Termino de fechar a minha mala e já sinto saudade desse lugar. Mas não sou digno de estar aqui, nesse quarto e com essa família. Gostaria de não estar dirigindo o carro aquela noite, ou que fosse eu, não faria tanta falta assim igual o Pedro faz a família, um pouco mórbido, eu sei. 

Caminho até a varanda, após ouvir um cavalo relinchar, e não é qualquer cavalo: é o trovão. Paola tela tira-lo do estábulo, mas ele se recusa. Abaixa a enorme cabeça, e a puxa de volta. Tão forte, tão jovem e está relutando em aproveitar a vida... Não me compare ao cavalo, eu não estou tão forte.

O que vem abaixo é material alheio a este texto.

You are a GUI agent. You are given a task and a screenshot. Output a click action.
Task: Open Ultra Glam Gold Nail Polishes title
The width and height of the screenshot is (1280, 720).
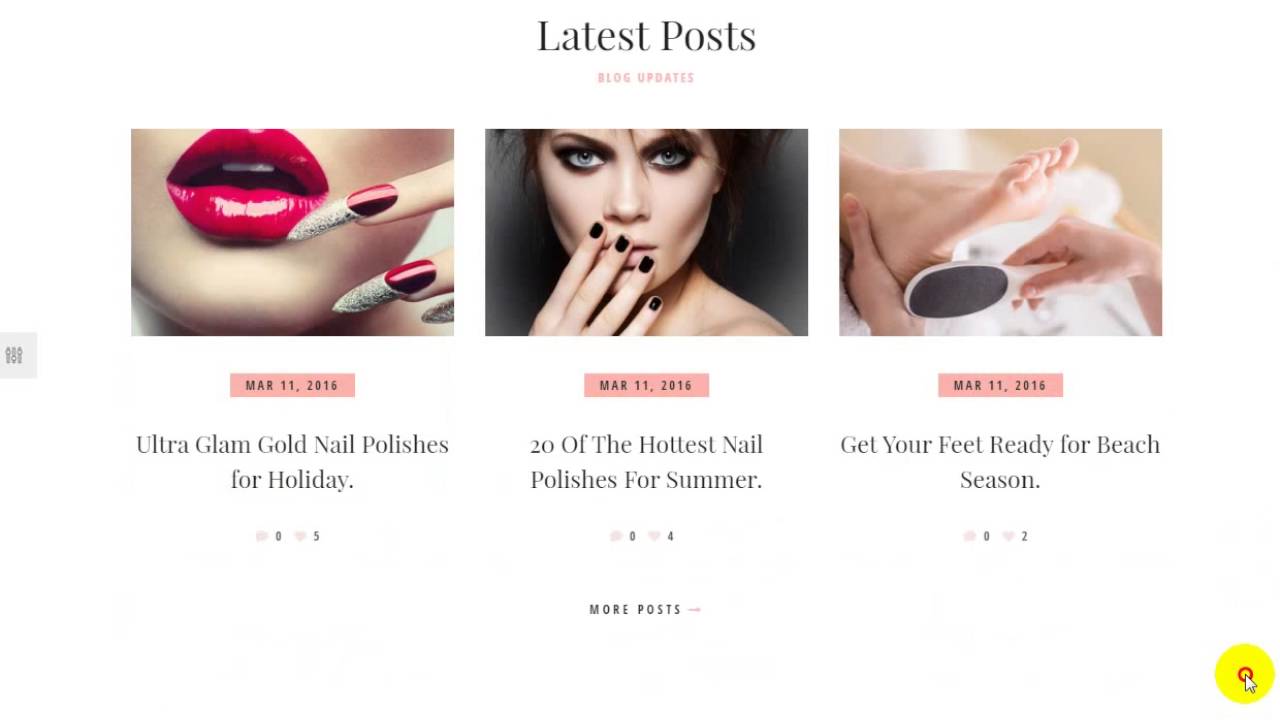point(292,461)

Paola desiste e encosta a testa no cavalo do irmão, beija lentamente e diz algo pra ele. E é como se eles se entendessem, quando o pelos brilhantes volta ao estábulo.

Ela é a garota mais incrível que eu já conheci em toda a minha vida, e olha que eu já conheci umas que outros dariam a vida para ter. E eu não vou usar a típica frase: me apaixonei pela garota que não deu a mínima pra mim. Eu estaria sendo um completo mentiroso.

A diferença dela e das outras garotas é que a Paola não é fútil, não é frágil e não liga para o que os outros pensam. Ela é uma mulher forte, e extremamente cuidadosa com a família e com aqueles que ama, ela não é só um rosto bonito, ela é muito, muito mais do que isso e espero que saiba disso. 

- Está pronto, querido? - Escuto Sandra e viro imediatamente. 

Seu corpo magro está parado no batente, os pés atrás da linha e um rosto triste. Ela não entra no quarto dele, percebi isso nas primeiras semanas, ela nunca passa do batente. 

- Estou. - Responde. Caminho até onde ela está.

- Roberto pediu para descer. - Dá uma olhada no quarto e volta aos meus olhos. 

- Eu trocaria de lugar com ele, saiba disso, por favor. 

- Não. Não, querido, eu jamais desejaria isso. Pedro era dono de si. Mas coração de mãe, né? Dói muito, rasga de dentro pra fora. Agora vamos, Roberto quer falar com ocê e eu preparei um cházin procê também.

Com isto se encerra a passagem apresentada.